Scandal Upstages Guatemala's Leader
That joke isn't funny anymore.
Photograph: Johan Ordóñez/AFP/Getty ImagesBefore he won the Guatemalan presidency on an anti-corruption platform, Jimmy Morales was his country’s best-known comedian. He had a send-up for every scoundrel. “I love you so much I’d swim across the Atlantic, cross the desert without water and face an army with nail clippers,” he declares as an impassioned suitor in a popular sketch lampooning sweet-talking politicians. “So you’ll come see me tonight?” his beloved replies. “Well, if it doesn’t rain, yes.”
It’s been raining in Guatemala lately.

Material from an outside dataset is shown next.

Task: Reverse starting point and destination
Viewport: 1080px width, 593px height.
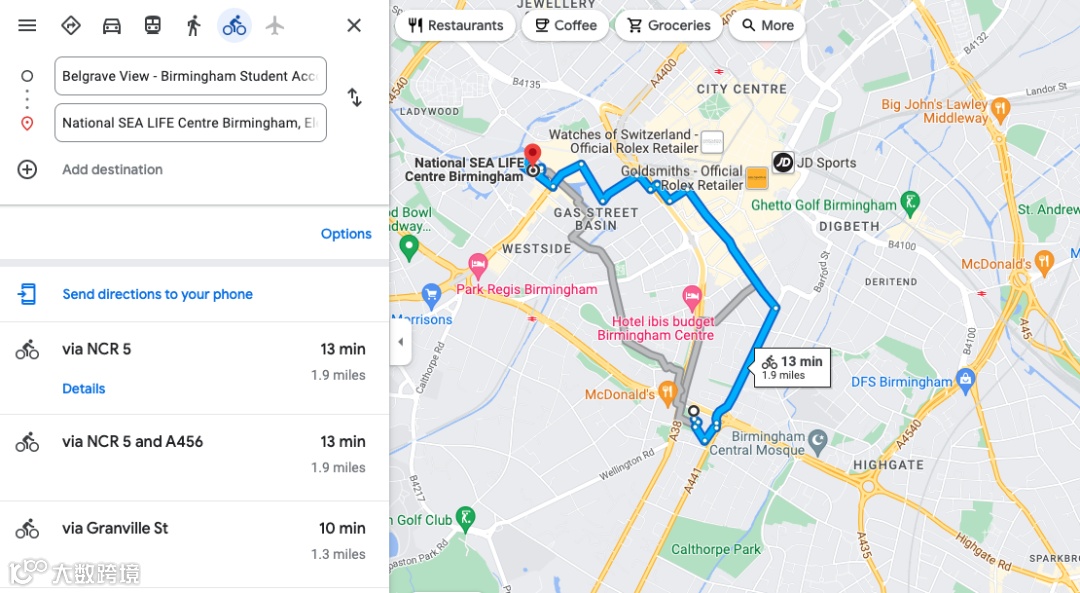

On Aug. 27, in a move that jolted this nation of 17 million, Morales declared the head of a crack United Nations investigative unit persona non grata and ordered him to leave the country. Morales is suspected of taking illegal campaign contributions, possibly from drug traffickers, during the 2015 election, and investigator Ivan Velasquez had been closing in on the national leader -- and, in a separate case, his brother and son. Morales is the second Guatemalan leader to run afoul of corruption sleuths in less than two years, and his case is a potential bellwether for Latin America, where an extraordinary civic revolt is helping take down an incorrigible governing class and reset the rule of law.